I typed in a new password – “0-P-a-l-*”, so I’d remember it in case I needed it again – and hit CONFIRM. With a silent whoosh, the elevator started down, and I let out a sigh of relief so deep that I felt my whole body go shaky.
I was free.
I had no idea where Carter was, nor what had happened to my mom. I had nowhere to go, and only about six minutes until the entire block was crawling with armed guards hunting for me, but I was no longer trapped inside that ghost town of a building.
I stepped gingerly out of the elevator into the small foyer that led to the VIP parking garage. It was silent and still and empty.
Correction. It was nearly empty.
If nobody inside the building had a password for the elevator, then nobody should be parked in the executive garage. So then whose lone black car with tinted windows and no license plates was that, sitting quietly on the far end of the lot?
Suddenly, as if it could feel me looking at it, the car came alive. The headlights switched on and the engine turned over. Someone was inside it. Someone who wasn’t supposed to be here.
I ran.
The car gave chase as I sprinted as hard as I could, the wound on my arm tearing open again as I made a mad dash across the garage to the emergency exit that led to the sidewalk outside. It was wired with an alarm, so I was screwed either way, but at least it gave me a fighting chance.
I cut through the center of the lot, leaping over the low concrete dividers between rows, as the car behind me made an abrupt turn, tires squealing, as it wheeled around and barreled through the garage in the wrong direction to cut me off at the pass.
Oh please oh please, I thought. I was so close. I could see the door.
It. Was. Right. There.
I was no more than twenty feet away.
And then it was blocked from sight as the black car screeched to a halt right in front of me and the window on the passenger side rolled down.

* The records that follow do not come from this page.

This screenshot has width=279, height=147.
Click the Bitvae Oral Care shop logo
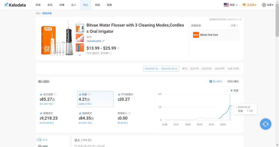tap(196, 35)
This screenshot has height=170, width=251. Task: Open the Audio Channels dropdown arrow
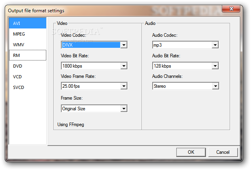click(215, 86)
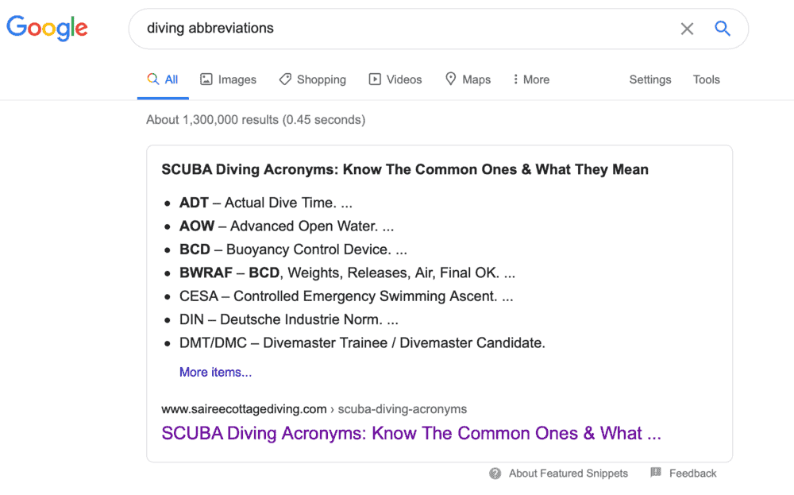Click the flag icon next to Feedback

[x=656, y=473]
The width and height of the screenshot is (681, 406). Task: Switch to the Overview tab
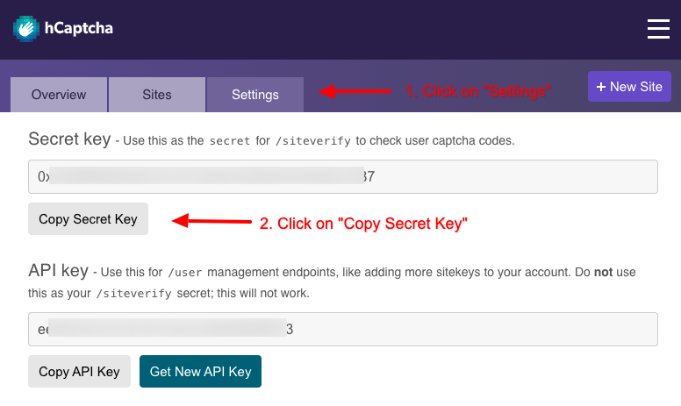(59, 95)

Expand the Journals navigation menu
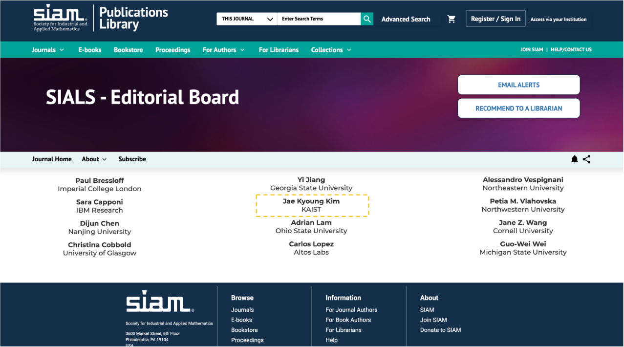(x=48, y=50)
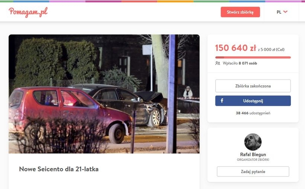Viewport: 305px width, 189px height.
Task: Open the Pomagam.pl logo homepage link
Action: click(28, 12)
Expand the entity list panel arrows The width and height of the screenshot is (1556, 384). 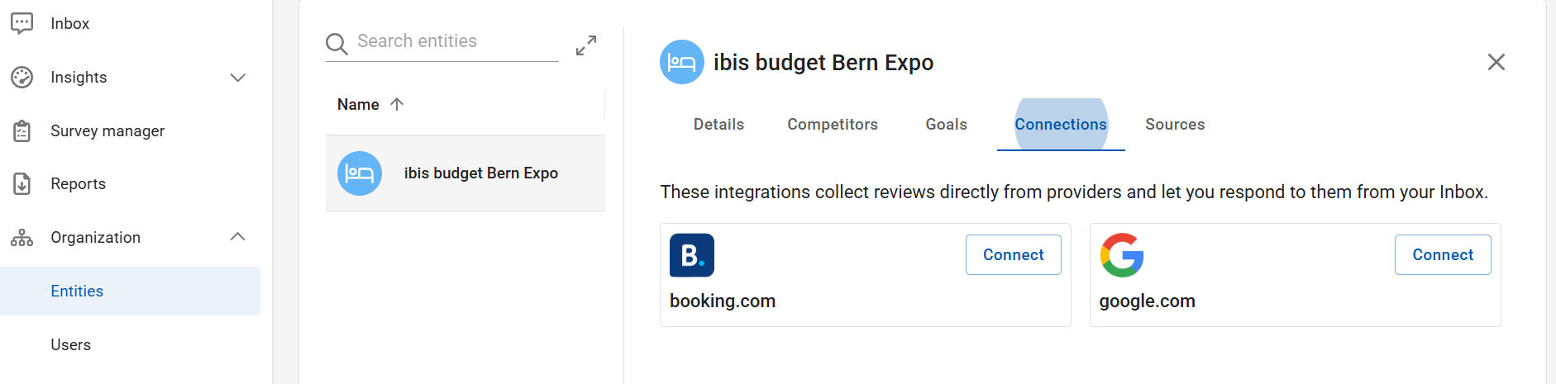pos(586,45)
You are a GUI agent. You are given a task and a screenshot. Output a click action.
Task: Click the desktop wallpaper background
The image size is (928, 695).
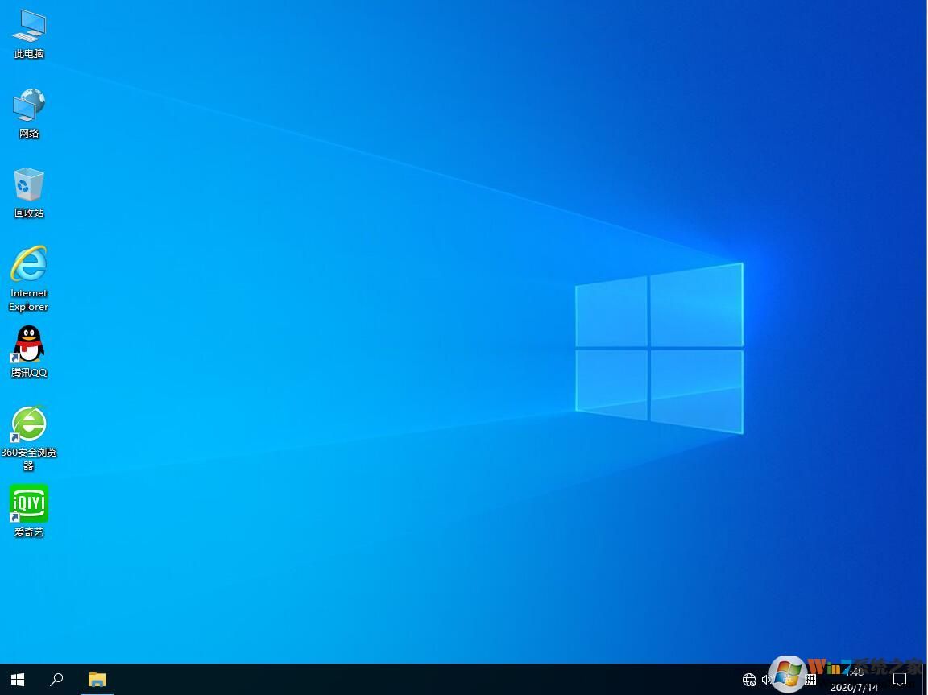click(x=403, y=322)
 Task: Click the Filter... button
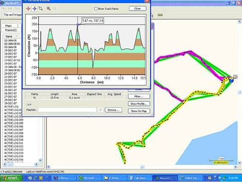139,96
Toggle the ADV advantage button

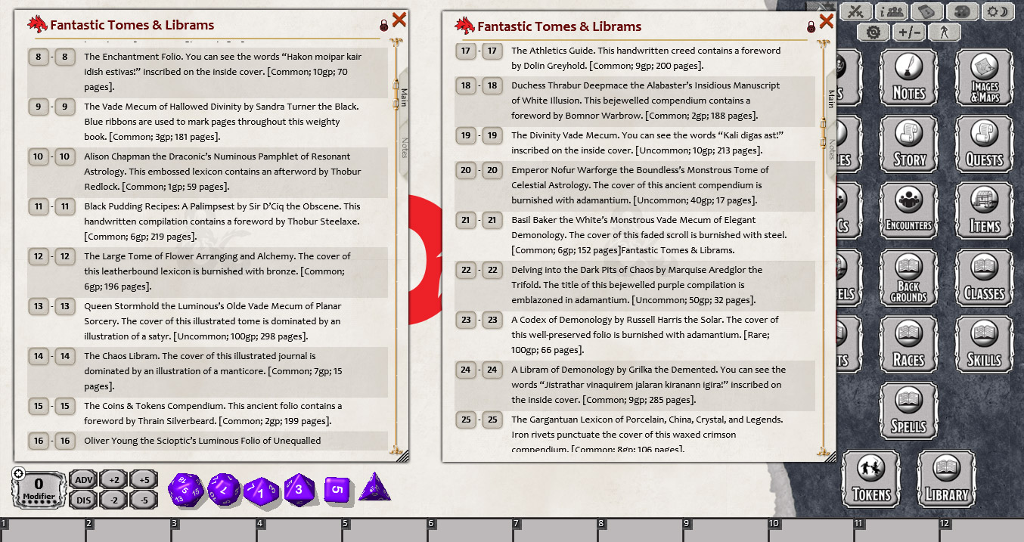coord(82,480)
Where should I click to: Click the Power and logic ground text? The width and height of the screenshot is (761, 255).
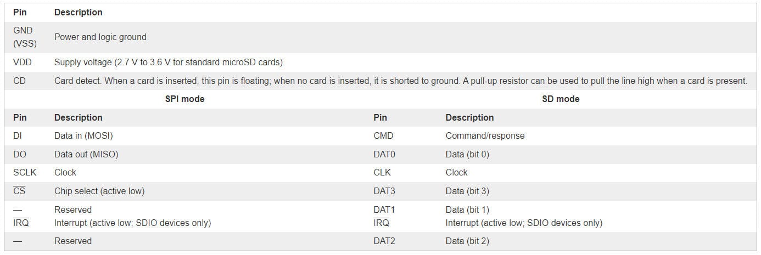pos(100,37)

I spun away, one foot raised, arms rea
dy to pump, already leaning into a sprint in a new direction, when I was stopped short by a voice I had wondered if I’d ever hear again.
“For Christ’s sake, get in,” said my brother Leo.
Seventeen
Bailey’s Crossroads
I stood motionless, staring at him, seeing him, yet not quite believing it.
“Get in the car,” he said again, this time through clenched teeth, voice rising. “The building’s about to go into lockdown and in sixty seconds these garage doors seal. Reggie, get in.”
I got in.
“On the floor,” he said by way of greeting. “Can’t let anyone see you.”
Still too astonished to even form words, I obediently curled up as tiny as I could on the floor of the car, and Leo tossed a dark coat at me to cover myself with.
“Not a sound,” he hissed as the car pulled away. I breathed as quietly as I could, buried under Leo’s good winter coat. It smelled like pine and rosemary and home, and I felt absurdly comforted by it.
He wheeled the car around and headed for what I assumed was the VIP exit. Sure enough, he soon slowed to a standstill and there was the telltale beeping of the keypad on the parking garage’s security door.
“You can’t get into the building from here without a password or proper clearance,” he said without turning around, as the security door opened and he pulled out into the street, “so they’ve long since stopped caring about security in and around the garages. They’re useless to anyone who might try to use them as a way to break inside.”
“Though,” he continued, chuckling as he drove, the sound remarkably dry, humorless and ultimately more terrifying than outright screaming would have been, “as it turns out, they’re fairly handy if you’re trying to break someone out.”
A moment of silence, then, “Now stay down, don’t move, don’t breathe. We’re about to drive past the front door and the guards are going to stop us. The patrol out front just got paged on their Comms and moved to defensive positions two minutes ago. They know you’re here, but they’re only watching the front door. Nobody knows about the other elevator. Don’t make a sound or we’re both dead.”